If the cat is outside and is able to get at fresh grass, it will itself eat a sufficient quantity to act as a medicine that induces nausea and vomiting, which affords temporary relief. In the house-cat this can be replaced by a cup of tea which is an old remedy used for upset stomachs in people. Brew up a strong cup of tea and allow it to cool and give your cat 1 tablespoon three times a day.

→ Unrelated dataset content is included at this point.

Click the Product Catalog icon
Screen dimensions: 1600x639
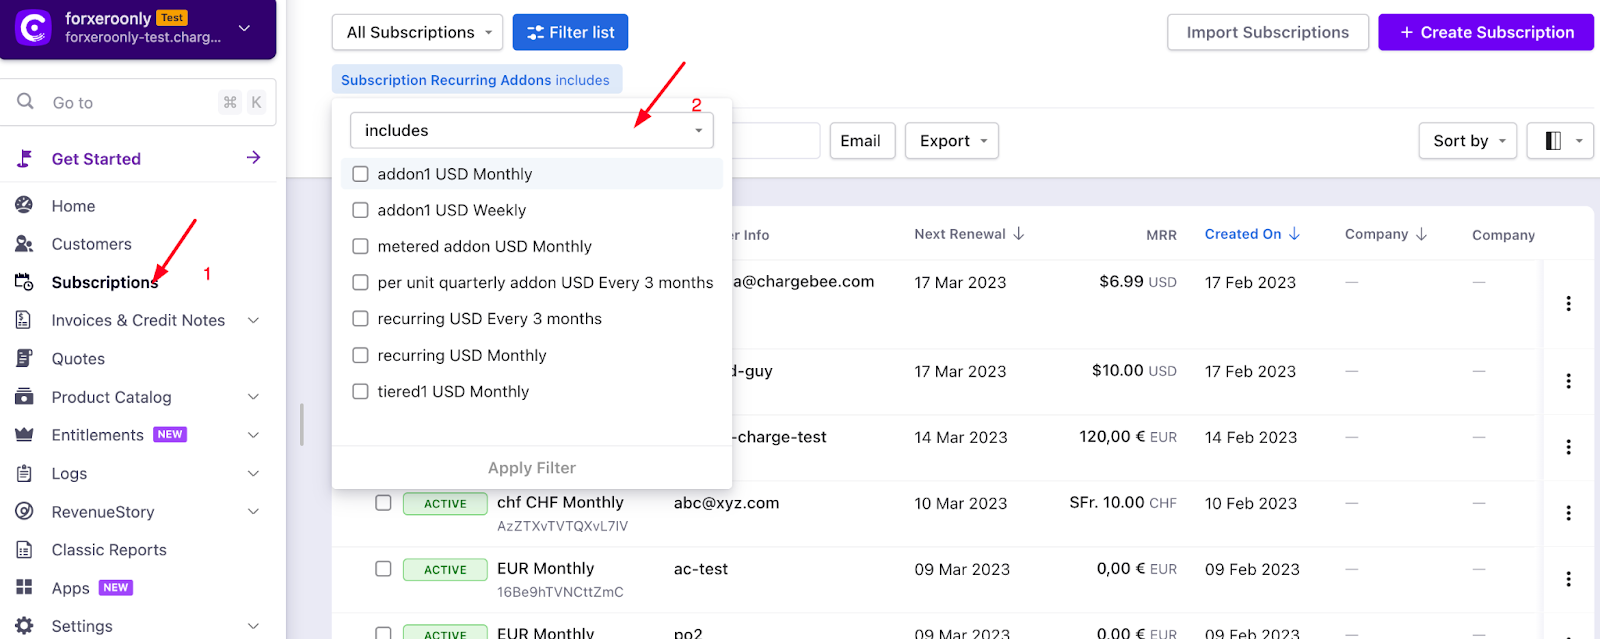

Vomiting is a common problem for cats If your cat is profusely (i.e. every few hours) vomiting then they are probably becoming dehydrated and in need of veterinary care. If your cat is still drinking water and occasionally vomiting then you could try the home remedy.
Constipation and Diarrhea
Constipation is much less frequent in the cat than in other animals. On the contrary, there is a tendency in the cat, especially in one kept in the house, to have a certain amount of looseness of the bowels, which would be looked on in other animals as suspicious. When this looseness becomes excessive, and the discharges become watery, or mixed with mucus, or even bloody, it takes the name of diarrhea.
When the diarrhea becomes chronic, or is excessively severe, it takes the name of dysentery. In this case there is usually great straining, with very little discharge at each evacuation, and sometimes protrusion of the mucous membrane. Diarrhea is frequently produced in the cat by feeding it out of soiled pans in which the milk or other food has been allowed to ferment. It is produced by irregular feeding or over-feeding the animal at one time and allowing it to starve at another. The use of fatty meat, of putrid meat, and too much liver or sour milk are also causes.

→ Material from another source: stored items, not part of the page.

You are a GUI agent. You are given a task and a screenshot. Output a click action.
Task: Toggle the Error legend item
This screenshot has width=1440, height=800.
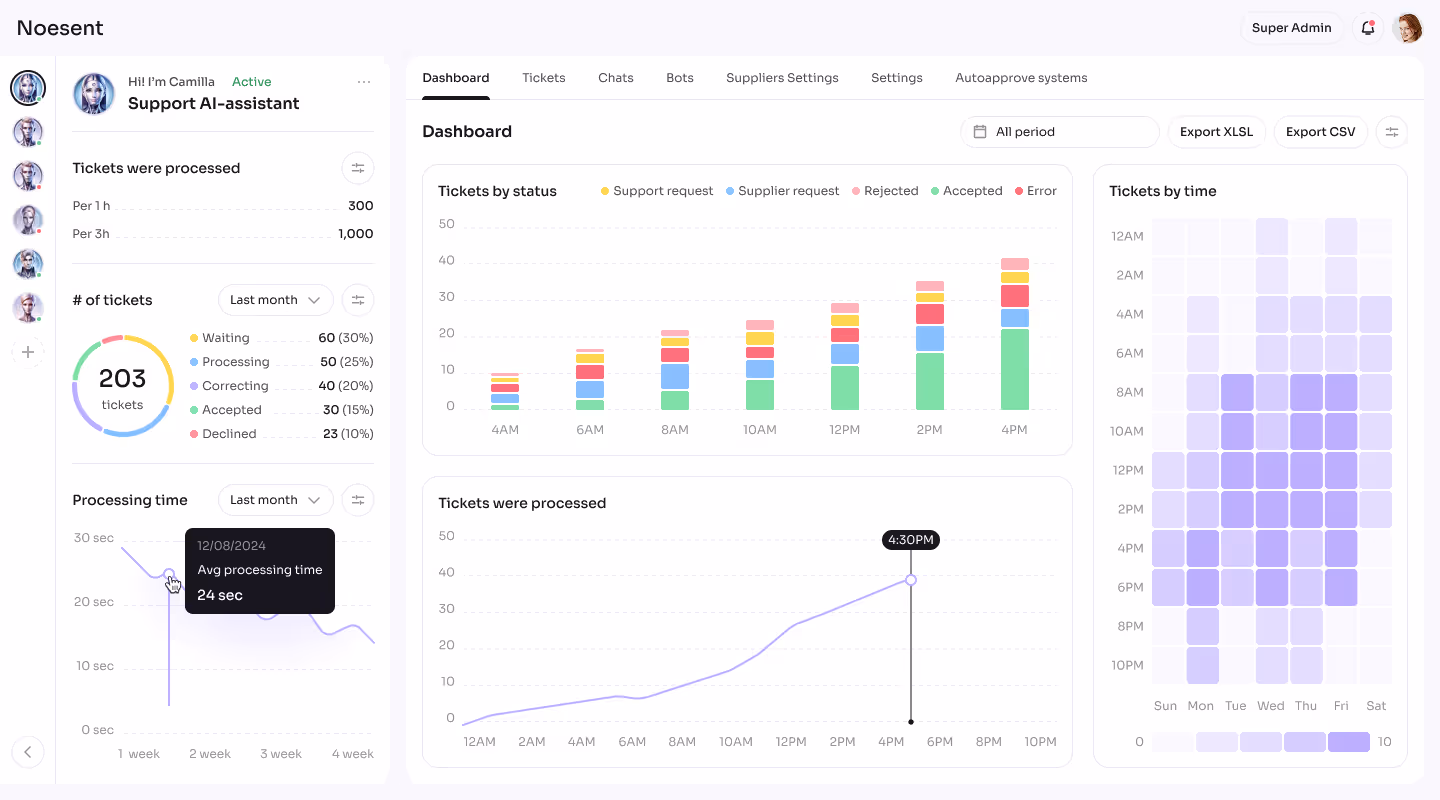(x=1035, y=190)
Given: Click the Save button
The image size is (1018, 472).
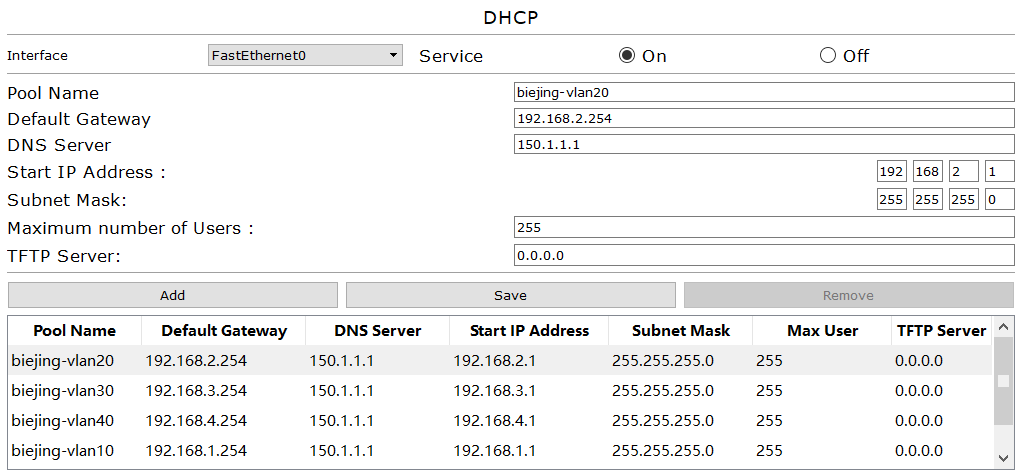Looking at the screenshot, I should pos(510,295).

Diarrhea can be caused by a number of different things, from them eating out of a garbage can, to have parasites, to infectious agents (such as parvovirus). Most cases of diarrhea respond well to home treatment. Herbal treatment you could use Slippery Elm which is helpful for chronic diarrhea. Chamomile is useful for mild indigestion and peppermint helps with intestinal gas and cramping. Canned pumpkin is good for both.
This information is intended as an informational guide only. This is not to be substituted for professional veterinarian care. Always ask your Veterinarian for advice and have them explain why they have chosen that treatment and what the side affects are.